<div class="licence">
<span>Licence CC BY-NC-ND</span>
<span>Thierry Parmentelat &amp; Arnaud Legout</span>
</div>

# pagerank on a graph

*pagerank* is a graph metric made famous by google that has been using it - at its beginning - to sort pages found in an internet search, so as to show most relevant pages first.

## what is pagerank

in a valued and directed graph, [pagerank](https://en.wikipedia.org/wiki/PageRank) aims at describing something akin "popularity" for each vertex

### no damping
the model roughly goes as follows **(no damping)**

* all vertices (pages in the cas of the Web) have an equal likelihood to be your starting point
* at each step, you consider the outgoing links, and randomly pick one as your next step, with relative probabilities based on the outgoing weights  
  that is to say, if your current vertex has three outgoing links with weighs 20, 40 and 60, then the first neighbor has 1/6 likelihood to be the next one, and second and third neighbors have 1/3 and 1/2 respectively.


pagerank is then defined on each vertex as the relative number of times that you'll have visited that vertex

### with damping

the above model has a flaw, as it does account for people actually restarting from scratch their path in the web  
for that reason in practice the following model is more used **(with damping)**

* all vertices (pages in the cas of the Web) have an equal likelihood to be your starting point
* at each step, you would either
  * with a **0.15** probability restart from a randomly picked vertex (with an equal likelihood) 
  * or otherwise pick your next vertex like in the original model, using outgoing weight relative probability
  
in this example, we used a standard **damping factor** value of 85% (usually named $d$) 

## overview

we are going to compute this measure on a graph that has is a little different; 
the data that we will study describes the graph of weighed **relationships between characters** in a novel related to the *Game of Thrones* saga;
but since a graph is a graph, we can apply the same algorithm to this one, and give each character a rank, that may be perceived as some sort of popularity.

so in a nutshell we need to build a graph in memory, and use this to simulate the logic described above; theory has proven that the measure should converge to a stable value, provided that simulation is long enough, and we will verify this experimentally.

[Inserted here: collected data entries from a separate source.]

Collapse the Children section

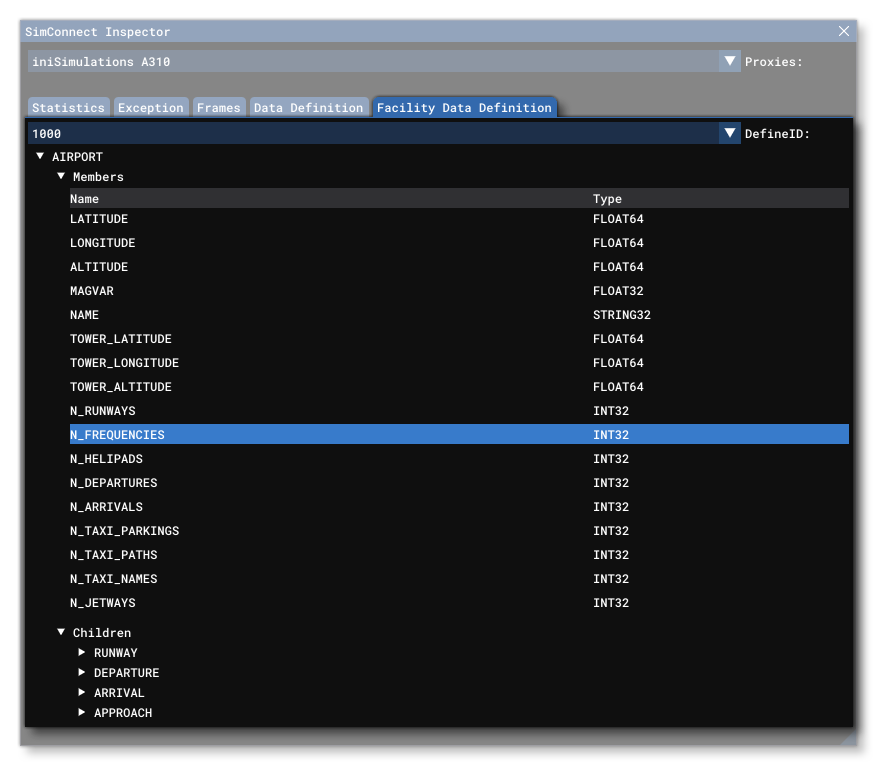[x=60, y=632]
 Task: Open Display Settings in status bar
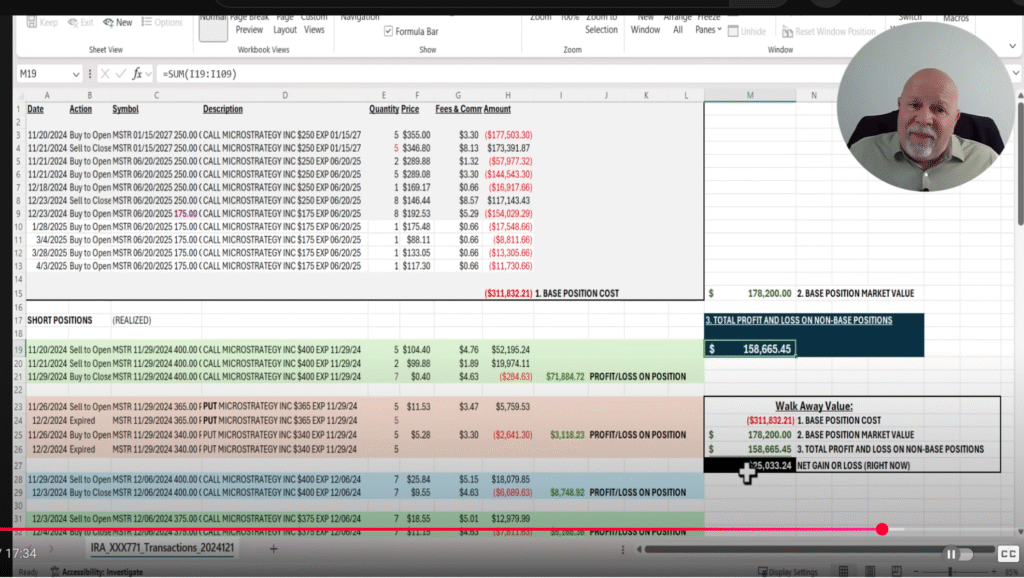coord(788,572)
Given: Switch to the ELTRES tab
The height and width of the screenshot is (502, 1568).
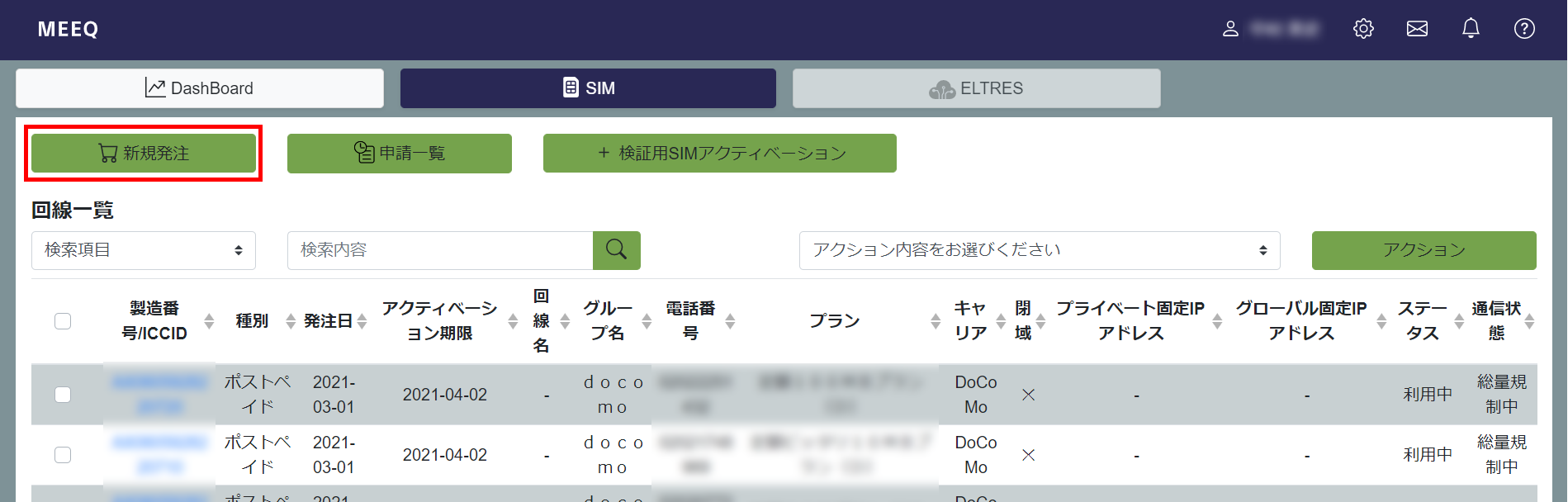Looking at the screenshot, I should [977, 88].
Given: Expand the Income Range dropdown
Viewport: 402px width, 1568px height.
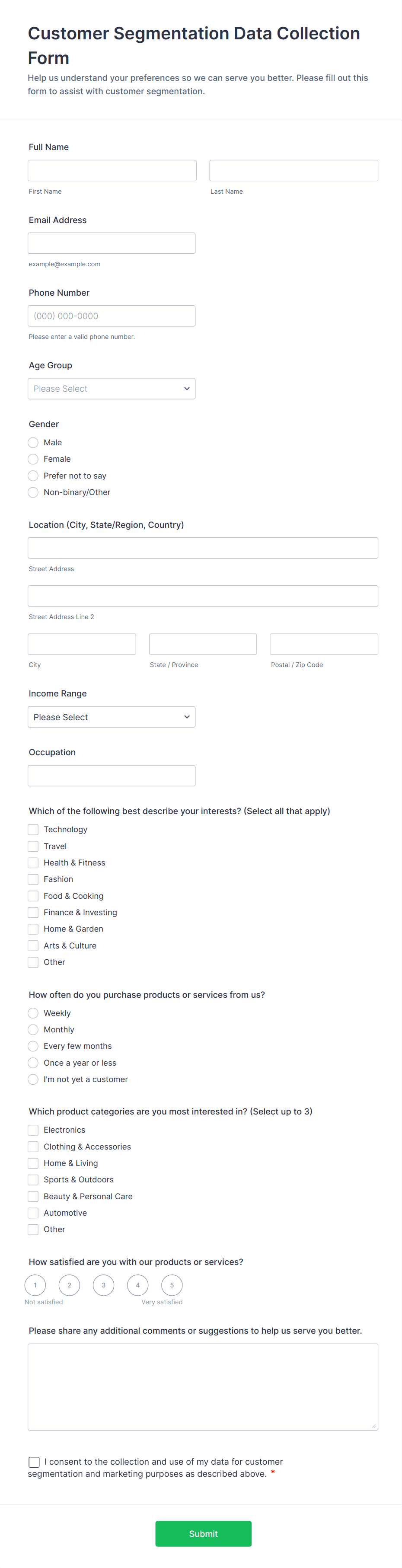Looking at the screenshot, I should 111,716.
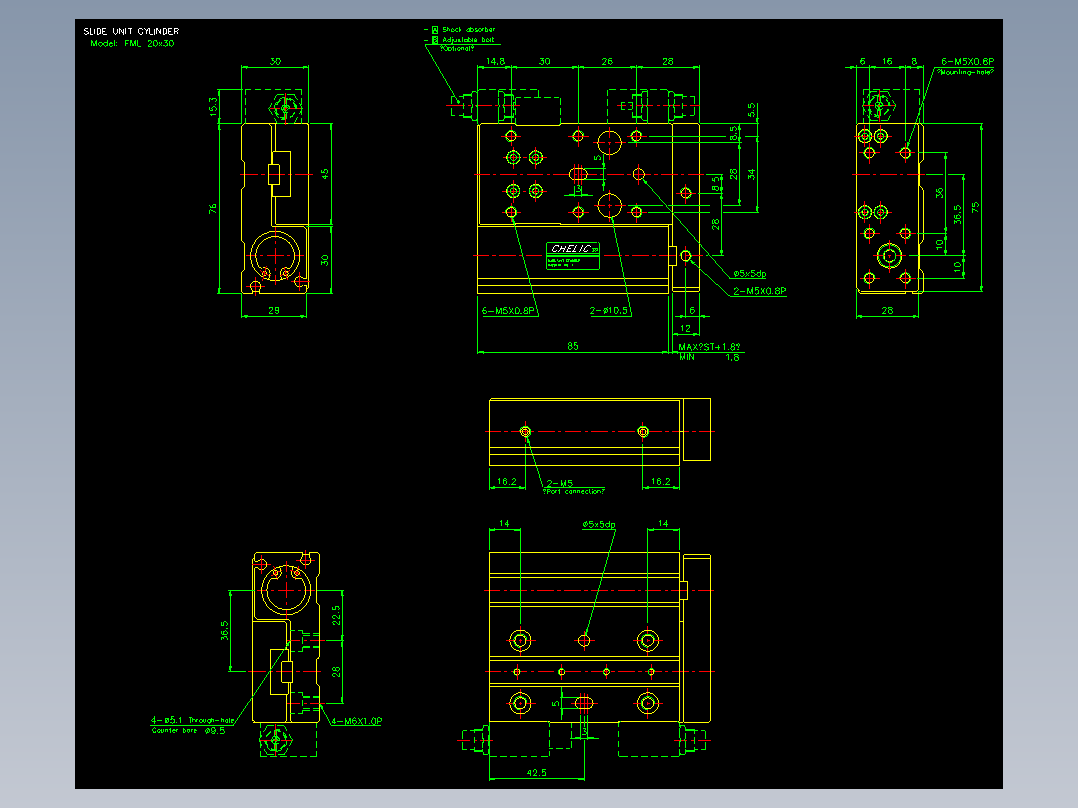Select the 76 height dimension
Viewport: 1078px width, 808px height.
coord(213,208)
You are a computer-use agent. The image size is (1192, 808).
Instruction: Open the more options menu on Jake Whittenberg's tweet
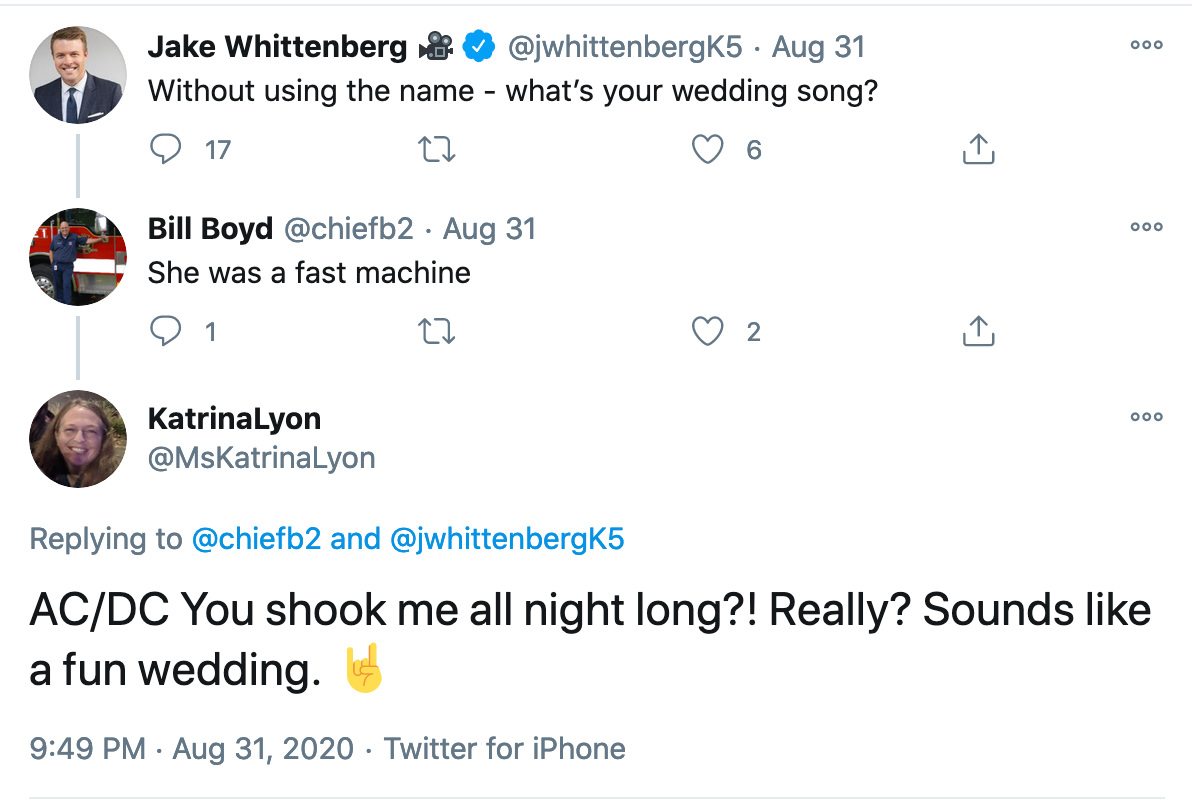1146,44
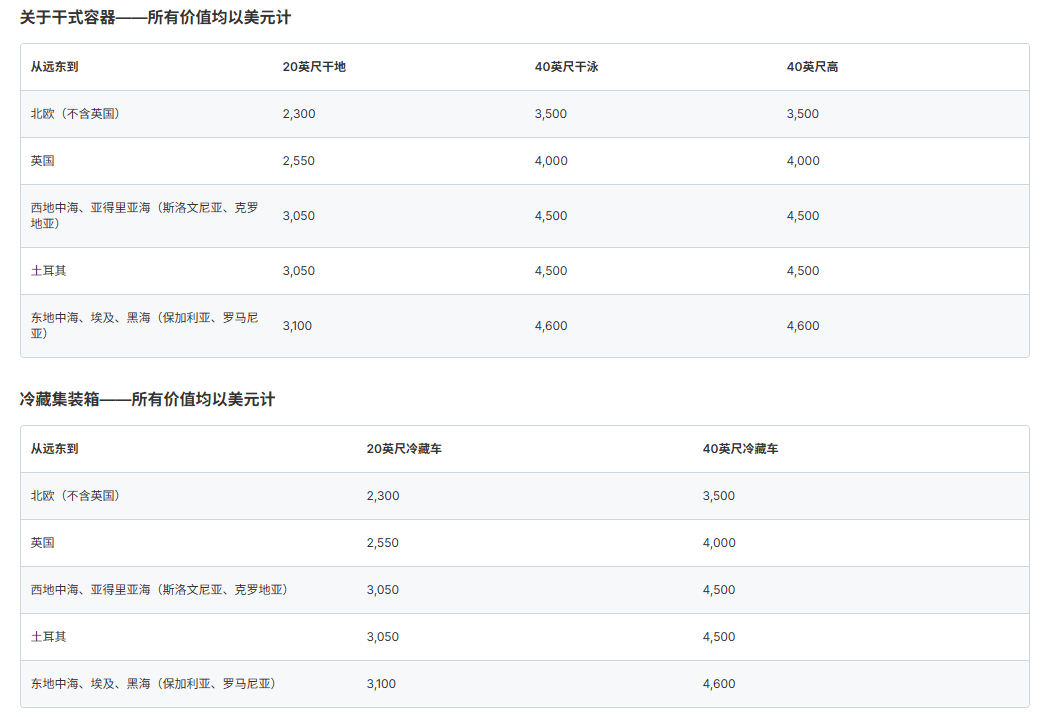Select the 40英尺高 column header
The image size is (1054, 717).
[812, 67]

here are the steps that we will carry out to this end :

1. **aquisition**  
  * get raw data over http, it is located here  
    https://raw.githubusercontent.com/pupimvictor/NetworkOfThrones/master/stormofswords.csv  
  
1. **parsing**  
  * understand what this data represents
  * design a data structure that can capture this information in a way that is convenient for the simulation that we want to run on the graph
  * prepare that data structure from the raw data obtained during first step
   
1. **simulation**

  * pagerank can be computed by linear algebraic methods - using a stochastic matrix to model the relative likelyhood to go to vertex $j$ knowning you're on $i$; however in this exercise we want to do a simulation
  * so once this graph is ready, we can write a simulation tool that walks the graph randomly following the *rules of the game* explained above

1. **observation** 
  * running the simulation several times with different lifespans rangin from several hops to a few thousands, we can experimentally check if we indeed obtain consistent results, i.e. constant results for all characters

*****

## hints

### for step **acquisition**

there are tools in the standard Python library for this step, but everybody uses the `requests` library, that is not part of the standard library

install it with `pip install requests` 

this step is straightforward with the `requests` library; observe for example [the first example on this page](https://pypi.org/project/requests/)

so it all comes down to using `requests.get` to create a request object, and then read this object's `text` attribute to download the data

[see also complete documentation here if you are curious](https://requests.kennethreitz.org/en/master/)

### for **parsing**

the crucial part here is to imagine a data structure that depicts the graph; 
we will need to model 'vertices' in the graph in a way that can be easily walked.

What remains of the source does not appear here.